Joining A4AI will help the organizations tackle the challenge of mobile broadband penetration in Africa and other less-developed countries which have penetration rates of mobile subscribers as low as 20 per cent (Ethiopia), 28 per cent(India) and 30 per cent (Pakistan) according to GSMA Intelligence.
“There is an urgent need for affordable smartphones, the rapid, economically viable deployment of wireless broadband infrastructure in rural areas and the promotion of digital literacy to help connect the unconnected in underserved communities around the world,” said Anne Bouverot, Director General, GSMA.
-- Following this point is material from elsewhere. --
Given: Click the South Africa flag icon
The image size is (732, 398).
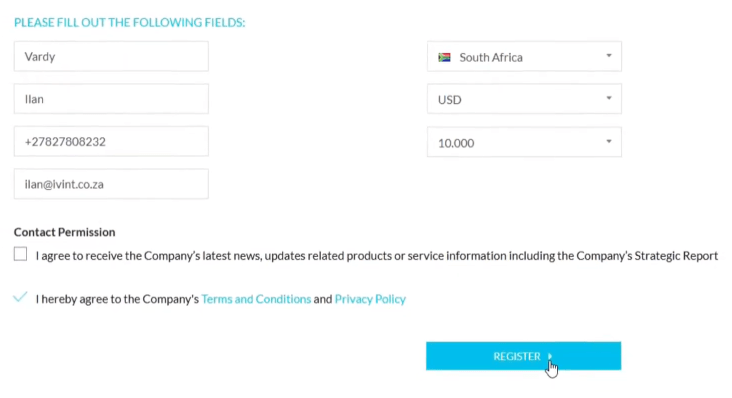Looking at the screenshot, I should click(444, 57).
Launched in October 2013, A4AI’s main mission is to make broadband access to all and at affordable prizes, less than five per cent of average monthly income. A4AI thus seeks to create the conditions for open, competitive and innovative broadband markets via policy and regulatory reform through a combination of advocacy, research and knowledge-sharing at global, regional and national levels.
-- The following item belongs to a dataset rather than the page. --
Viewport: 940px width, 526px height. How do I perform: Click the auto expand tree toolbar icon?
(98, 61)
Sonia Jorge, Executive Director of the Alliance for Affordable Internet added: “Despite recent falls in prices, mobile broadband remains prohibitively expensive in most developing countries. A4AI’s recent affordability report highlighted that for those living on less than US $2 a day, mobile broadband costs in excess of 20 per cent of monthly incomes in many countries, and skyrockets to as much as 48 per cent of income in Colombia, and 35 per cent in Zambia.
“A4AI is tackling the regulatory and policy barriers that keep prices artificially high. Working with the GSMA and its members to lower cost structures and develop innovative delivery approaches will be a significant boost to our efforts. We must drive broadband prices down rapidly to enable billions more – particularly women and under-served rural communities – to access the life-changing potential of the Internet.”
GSMA is not new to A4AI. Before the Alliance’s launch, GSMA helped it shape its principles and policy positions. A4AI is made up of Ericsson, Facebook, Google, Intel, the Internet Society, Microsoft, the Omidyar Network, Alcatel-Lucent, the Association for Progressive Communications, Cisco, the Commonwealth Telecommunications Organisation, Research ICT Africa, the UK Department for International Development (DFID), USAID and Yahoo!
These organizations plan to start work in Ghana and Nigeria in the first quarter of 2014.